Se la psicoterapia associata ai farmaci (se necessari) può essere considerata il trattamento di elezione per l’ansia, dobbiamo riconoscere che ulteriori contributi possono favorirne la gestione e la guarigione. Tra questi è doveroso citare la Mindfulness.
Mindfulness e ansia
La Mindfulness viene utilizzata con successo nella cura dell’ansia, questo perché ha l’effetto di ridurre sensibilmente l’attivazione ormonale implicata nella risposta ansiosa stessa. Mi riferisco all’iper produzione, soprattutto di adrenalina, ma anche di cortisolo, chiamati anche ormoni dello stress, perché tendono a essere prodotti dall’organismo proprio in tali condizioni. Sappiamo dalle ricerche che questi ormoni hanno effetto “tossico” sulla salute, ed è per questo che la meditazione di consapevolezza, limitandone la produzione, ha effetti protettivi. Non solo protegge dall’ansia e la limita, ma è efficace anche per la depressione e gli attacchi di panico; aiuta in gran parte degli stati di sofferenza soggettiva, riducendo il rischio di disturbo psicopatologico.
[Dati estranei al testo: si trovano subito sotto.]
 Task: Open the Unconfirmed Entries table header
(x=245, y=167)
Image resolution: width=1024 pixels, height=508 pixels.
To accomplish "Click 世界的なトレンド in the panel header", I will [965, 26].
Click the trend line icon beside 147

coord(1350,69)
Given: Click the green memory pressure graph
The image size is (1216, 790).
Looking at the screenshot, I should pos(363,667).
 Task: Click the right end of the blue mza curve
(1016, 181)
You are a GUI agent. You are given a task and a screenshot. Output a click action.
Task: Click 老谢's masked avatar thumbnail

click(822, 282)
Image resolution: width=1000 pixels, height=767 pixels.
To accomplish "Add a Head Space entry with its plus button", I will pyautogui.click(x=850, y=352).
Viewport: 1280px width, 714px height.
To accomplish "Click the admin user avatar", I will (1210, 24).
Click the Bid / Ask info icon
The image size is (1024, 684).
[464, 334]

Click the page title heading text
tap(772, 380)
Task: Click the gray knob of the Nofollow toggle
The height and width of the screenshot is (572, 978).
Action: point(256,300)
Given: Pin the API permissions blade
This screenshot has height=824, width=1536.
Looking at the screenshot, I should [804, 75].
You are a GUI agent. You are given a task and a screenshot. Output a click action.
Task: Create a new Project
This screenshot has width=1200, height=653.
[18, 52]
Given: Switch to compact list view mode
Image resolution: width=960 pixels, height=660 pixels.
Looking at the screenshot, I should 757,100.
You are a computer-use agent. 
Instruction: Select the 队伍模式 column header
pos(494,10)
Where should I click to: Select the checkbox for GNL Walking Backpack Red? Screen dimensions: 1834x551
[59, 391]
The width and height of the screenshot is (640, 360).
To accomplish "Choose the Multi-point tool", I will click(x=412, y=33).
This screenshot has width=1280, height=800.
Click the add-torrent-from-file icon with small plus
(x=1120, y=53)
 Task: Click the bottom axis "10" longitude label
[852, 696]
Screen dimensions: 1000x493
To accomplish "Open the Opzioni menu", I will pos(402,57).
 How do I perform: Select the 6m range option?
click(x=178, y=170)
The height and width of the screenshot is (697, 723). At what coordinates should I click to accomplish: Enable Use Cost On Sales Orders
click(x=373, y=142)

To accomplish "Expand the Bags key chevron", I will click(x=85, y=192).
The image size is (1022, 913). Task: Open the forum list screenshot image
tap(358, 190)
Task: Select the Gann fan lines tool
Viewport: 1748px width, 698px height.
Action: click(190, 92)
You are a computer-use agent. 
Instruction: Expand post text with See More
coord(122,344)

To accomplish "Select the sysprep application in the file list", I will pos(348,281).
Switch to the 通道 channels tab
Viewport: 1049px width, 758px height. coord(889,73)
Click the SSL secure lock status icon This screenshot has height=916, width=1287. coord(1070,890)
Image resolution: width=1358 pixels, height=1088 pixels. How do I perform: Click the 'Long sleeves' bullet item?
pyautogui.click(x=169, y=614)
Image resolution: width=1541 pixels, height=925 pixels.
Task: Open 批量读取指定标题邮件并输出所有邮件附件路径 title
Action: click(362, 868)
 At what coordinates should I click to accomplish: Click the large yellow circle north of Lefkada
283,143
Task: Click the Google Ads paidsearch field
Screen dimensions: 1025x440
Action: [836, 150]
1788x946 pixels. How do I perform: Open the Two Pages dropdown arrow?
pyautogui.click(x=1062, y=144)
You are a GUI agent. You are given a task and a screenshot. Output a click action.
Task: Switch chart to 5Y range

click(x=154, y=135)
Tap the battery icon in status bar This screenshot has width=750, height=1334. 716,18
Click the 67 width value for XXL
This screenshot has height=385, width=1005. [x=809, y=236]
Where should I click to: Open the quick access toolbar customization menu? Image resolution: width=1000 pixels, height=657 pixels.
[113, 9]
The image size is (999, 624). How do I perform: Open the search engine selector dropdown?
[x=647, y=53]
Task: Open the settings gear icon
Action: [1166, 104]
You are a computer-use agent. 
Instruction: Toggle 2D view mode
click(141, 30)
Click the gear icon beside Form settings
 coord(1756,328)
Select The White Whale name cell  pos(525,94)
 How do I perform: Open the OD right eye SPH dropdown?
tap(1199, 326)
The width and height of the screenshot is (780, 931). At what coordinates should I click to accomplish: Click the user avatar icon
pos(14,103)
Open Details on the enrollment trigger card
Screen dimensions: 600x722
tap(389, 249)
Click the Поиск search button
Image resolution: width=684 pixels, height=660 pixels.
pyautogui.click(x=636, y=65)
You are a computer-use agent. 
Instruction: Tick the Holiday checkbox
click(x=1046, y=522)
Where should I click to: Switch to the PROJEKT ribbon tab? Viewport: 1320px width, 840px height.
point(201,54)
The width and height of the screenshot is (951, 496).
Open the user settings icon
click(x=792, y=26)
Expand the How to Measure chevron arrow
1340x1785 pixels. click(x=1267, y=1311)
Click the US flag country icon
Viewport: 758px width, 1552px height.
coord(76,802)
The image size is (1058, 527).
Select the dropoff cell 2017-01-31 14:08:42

Sul piano fisico, aumenta la funzione immunitaria, riduce i rischi di malattie cardiache, gastroenteriche e di neoplasie. È inoltre utilizzata con successo nella terapia del dolore cronico (come mal di schiena e mal di testa). Varie ricerche dimostrano anche l’efficacia nell’accelerare la guarigione in soggetti trattati con chemioterapia.
La consapevolezza Mindfulness migliora anche il senso di benessere psicologico, riduce il senso di ottundimento e di vuoto, aumenta la capacità di concentrazione.
Infine, ha effetti anche sul piano interpersonale: migliora la capacità di empatizzare ed entrare in sintonia con gli altri, la capacità di sentire il loro mondo interiore e di comprenderne il punto di vista; aiuta ad avere un atteggiamento più aperto, in cui noi stessi siamo più disponibili e fiduciosi e meno critici e giudicanti. Tutto ciò ha il merito di migliorare la qualità delle relazioni interpersonali.
Negli stati d’ansia è particolarmente attivo un centro nervoso chiamato amigdala. Questa piccola ghiandola, che si trova al centro del cervello, tende a essere molto attiva negli stati ansiosi e addirittura si può osservare, grazie a tecniche di neuroimaging, che nei soggetti ansiosi, cresce di dimensioni. Alcuni studi hanno confermato che la pratica regolare della Mindfulness è in grado di ridurre l’attività dei centri nervosi maggiormente implicati nella nascita dell’ansia, tra cui proprio l’amigdala.